### Stored records
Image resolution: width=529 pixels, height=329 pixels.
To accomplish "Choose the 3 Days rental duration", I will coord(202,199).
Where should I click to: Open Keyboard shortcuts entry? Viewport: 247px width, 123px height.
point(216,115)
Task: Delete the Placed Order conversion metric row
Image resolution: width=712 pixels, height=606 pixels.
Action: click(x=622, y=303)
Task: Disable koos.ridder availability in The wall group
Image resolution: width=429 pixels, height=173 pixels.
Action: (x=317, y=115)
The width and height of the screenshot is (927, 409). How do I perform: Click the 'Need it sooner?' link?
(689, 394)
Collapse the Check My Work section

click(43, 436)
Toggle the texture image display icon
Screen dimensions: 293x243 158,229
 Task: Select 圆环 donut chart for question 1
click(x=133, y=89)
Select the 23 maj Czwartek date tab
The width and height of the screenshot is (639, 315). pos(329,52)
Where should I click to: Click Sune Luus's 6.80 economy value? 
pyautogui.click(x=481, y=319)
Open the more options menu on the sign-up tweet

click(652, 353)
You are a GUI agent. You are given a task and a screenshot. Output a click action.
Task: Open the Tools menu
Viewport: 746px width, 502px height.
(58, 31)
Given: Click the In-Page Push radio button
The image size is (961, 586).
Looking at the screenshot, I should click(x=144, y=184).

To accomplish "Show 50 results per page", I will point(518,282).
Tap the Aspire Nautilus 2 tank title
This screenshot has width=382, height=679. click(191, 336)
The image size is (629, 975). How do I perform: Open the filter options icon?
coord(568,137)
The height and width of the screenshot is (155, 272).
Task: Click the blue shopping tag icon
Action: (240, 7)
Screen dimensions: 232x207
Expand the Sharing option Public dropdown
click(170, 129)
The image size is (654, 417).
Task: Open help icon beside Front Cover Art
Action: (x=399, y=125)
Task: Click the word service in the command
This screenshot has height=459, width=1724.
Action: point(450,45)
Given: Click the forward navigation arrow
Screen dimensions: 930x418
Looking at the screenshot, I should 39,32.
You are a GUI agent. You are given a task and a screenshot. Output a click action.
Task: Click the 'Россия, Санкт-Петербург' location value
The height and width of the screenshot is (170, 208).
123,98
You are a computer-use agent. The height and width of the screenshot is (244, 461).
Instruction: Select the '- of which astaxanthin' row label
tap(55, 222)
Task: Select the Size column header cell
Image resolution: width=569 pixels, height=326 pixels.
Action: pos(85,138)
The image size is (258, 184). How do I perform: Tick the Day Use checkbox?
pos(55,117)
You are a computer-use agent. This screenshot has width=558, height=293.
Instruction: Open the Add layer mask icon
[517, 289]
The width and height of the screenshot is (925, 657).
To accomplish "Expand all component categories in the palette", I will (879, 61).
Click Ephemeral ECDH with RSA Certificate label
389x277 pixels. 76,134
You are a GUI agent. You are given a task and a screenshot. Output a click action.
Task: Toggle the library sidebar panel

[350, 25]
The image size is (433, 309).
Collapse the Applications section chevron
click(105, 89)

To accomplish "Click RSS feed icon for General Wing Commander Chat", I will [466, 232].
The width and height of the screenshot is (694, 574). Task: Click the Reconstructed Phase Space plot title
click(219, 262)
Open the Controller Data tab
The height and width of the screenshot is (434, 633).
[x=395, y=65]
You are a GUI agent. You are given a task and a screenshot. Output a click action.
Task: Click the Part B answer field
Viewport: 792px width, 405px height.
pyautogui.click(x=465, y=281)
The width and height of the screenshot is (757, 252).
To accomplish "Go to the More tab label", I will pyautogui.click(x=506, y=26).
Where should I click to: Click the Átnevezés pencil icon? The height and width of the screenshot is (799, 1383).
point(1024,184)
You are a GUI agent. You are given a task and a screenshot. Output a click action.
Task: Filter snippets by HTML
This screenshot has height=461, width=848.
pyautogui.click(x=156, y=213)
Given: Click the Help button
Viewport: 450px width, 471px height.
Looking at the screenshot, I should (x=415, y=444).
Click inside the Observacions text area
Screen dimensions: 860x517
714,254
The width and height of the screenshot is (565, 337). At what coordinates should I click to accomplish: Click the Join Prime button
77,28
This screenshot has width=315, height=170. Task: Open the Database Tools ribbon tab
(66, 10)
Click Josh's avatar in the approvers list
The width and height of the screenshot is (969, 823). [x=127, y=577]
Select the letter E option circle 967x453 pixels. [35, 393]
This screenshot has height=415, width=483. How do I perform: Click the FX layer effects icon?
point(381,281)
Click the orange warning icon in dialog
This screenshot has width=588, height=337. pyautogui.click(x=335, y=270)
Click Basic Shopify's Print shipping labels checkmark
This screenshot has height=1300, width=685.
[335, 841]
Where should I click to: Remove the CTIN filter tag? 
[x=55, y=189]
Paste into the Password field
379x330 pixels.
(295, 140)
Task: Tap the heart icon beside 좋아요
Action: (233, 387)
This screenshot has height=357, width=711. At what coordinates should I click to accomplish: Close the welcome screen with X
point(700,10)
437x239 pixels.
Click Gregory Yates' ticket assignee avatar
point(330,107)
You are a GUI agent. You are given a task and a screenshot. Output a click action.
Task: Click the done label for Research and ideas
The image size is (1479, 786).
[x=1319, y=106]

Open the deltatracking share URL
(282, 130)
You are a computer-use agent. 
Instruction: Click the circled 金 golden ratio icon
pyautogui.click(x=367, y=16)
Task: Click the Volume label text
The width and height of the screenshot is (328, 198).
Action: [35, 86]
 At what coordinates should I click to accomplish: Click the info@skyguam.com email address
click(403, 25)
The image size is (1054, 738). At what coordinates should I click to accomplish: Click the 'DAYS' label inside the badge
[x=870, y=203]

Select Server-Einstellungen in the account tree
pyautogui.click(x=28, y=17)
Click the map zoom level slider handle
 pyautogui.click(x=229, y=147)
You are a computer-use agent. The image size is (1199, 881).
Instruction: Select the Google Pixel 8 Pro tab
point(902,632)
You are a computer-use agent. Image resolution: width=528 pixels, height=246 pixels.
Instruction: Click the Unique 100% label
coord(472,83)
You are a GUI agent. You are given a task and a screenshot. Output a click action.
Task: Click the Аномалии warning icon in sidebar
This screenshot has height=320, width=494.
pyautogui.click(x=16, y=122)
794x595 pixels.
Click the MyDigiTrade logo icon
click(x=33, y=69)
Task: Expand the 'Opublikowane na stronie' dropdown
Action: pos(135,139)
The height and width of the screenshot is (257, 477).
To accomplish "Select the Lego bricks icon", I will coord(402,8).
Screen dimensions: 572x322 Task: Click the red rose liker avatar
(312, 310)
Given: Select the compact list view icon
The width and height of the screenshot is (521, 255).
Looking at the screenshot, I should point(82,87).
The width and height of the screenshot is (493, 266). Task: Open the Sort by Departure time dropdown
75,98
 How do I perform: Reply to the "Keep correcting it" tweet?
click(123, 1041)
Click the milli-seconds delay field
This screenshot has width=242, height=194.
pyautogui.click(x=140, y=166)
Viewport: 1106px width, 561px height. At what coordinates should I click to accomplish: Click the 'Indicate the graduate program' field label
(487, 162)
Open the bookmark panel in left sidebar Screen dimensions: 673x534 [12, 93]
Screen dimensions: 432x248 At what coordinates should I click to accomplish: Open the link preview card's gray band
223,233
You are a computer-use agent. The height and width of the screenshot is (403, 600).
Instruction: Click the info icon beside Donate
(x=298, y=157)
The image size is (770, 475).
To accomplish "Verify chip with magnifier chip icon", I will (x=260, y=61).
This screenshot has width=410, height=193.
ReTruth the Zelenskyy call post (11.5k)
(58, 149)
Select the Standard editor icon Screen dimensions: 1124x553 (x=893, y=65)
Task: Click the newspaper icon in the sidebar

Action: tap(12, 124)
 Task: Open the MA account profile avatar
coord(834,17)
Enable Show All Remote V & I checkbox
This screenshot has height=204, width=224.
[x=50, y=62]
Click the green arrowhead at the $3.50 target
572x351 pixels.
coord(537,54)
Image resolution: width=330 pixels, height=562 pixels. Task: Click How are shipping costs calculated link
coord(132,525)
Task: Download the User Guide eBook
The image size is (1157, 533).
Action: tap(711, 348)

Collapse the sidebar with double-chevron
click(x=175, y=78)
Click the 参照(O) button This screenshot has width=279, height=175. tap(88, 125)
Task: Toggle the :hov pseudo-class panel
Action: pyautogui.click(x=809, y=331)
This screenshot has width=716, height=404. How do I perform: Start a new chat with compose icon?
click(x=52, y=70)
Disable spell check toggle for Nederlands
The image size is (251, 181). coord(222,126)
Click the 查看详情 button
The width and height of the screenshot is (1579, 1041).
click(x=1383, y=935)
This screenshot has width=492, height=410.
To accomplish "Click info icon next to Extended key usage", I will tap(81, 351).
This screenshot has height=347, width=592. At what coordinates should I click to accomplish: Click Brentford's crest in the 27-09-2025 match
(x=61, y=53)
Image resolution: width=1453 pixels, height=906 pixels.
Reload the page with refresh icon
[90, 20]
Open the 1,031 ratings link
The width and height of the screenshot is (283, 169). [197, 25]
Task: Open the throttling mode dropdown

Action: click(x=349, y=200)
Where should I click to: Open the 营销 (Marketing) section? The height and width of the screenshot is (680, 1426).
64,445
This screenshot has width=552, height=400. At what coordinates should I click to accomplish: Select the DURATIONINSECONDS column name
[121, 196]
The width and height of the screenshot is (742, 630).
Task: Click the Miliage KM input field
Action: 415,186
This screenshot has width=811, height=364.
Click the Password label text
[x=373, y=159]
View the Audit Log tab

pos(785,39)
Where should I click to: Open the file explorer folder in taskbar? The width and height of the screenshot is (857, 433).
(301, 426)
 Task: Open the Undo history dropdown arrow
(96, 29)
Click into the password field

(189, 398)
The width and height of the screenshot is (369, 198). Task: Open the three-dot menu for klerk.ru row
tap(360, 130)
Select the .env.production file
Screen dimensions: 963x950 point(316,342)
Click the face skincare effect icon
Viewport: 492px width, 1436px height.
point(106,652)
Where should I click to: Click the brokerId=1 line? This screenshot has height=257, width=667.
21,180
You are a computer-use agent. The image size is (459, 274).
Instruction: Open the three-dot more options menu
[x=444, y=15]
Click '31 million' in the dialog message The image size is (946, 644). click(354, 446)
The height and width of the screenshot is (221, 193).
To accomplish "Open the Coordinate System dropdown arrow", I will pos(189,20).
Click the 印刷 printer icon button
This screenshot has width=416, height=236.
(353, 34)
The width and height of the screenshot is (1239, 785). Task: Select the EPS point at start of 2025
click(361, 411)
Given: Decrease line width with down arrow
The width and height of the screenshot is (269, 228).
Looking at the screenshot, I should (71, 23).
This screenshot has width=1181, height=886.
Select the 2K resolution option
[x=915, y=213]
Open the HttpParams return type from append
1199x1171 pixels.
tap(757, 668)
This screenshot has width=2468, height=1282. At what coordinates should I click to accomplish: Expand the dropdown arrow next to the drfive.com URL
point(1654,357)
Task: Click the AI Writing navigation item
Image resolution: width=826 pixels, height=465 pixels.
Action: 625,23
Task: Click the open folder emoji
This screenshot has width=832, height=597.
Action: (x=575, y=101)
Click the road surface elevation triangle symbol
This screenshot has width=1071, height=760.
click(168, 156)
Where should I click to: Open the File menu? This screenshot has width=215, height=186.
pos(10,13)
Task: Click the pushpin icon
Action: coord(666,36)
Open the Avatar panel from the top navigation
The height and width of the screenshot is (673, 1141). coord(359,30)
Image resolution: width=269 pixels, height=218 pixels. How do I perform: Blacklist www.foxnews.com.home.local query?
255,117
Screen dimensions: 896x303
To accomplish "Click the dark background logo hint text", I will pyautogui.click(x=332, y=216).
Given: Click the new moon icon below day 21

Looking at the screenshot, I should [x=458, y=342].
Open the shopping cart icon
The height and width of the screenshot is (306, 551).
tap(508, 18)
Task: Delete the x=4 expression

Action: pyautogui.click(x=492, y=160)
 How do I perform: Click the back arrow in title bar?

### Required work
Give back the lines above exactly, from the one with "Given: Click the new moon icon below day 21" through the last line.

### Written reply
Given: Click the new moon icon below day 21

Looking at the screenshot, I should [x=458, y=342].
Open the shopping cart icon
The height and width of the screenshot is (306, 551).
tap(508, 18)
Task: Delete the x=4 expression

Action: pyautogui.click(x=492, y=160)
 How do I perform: Click the back arrow in title bar?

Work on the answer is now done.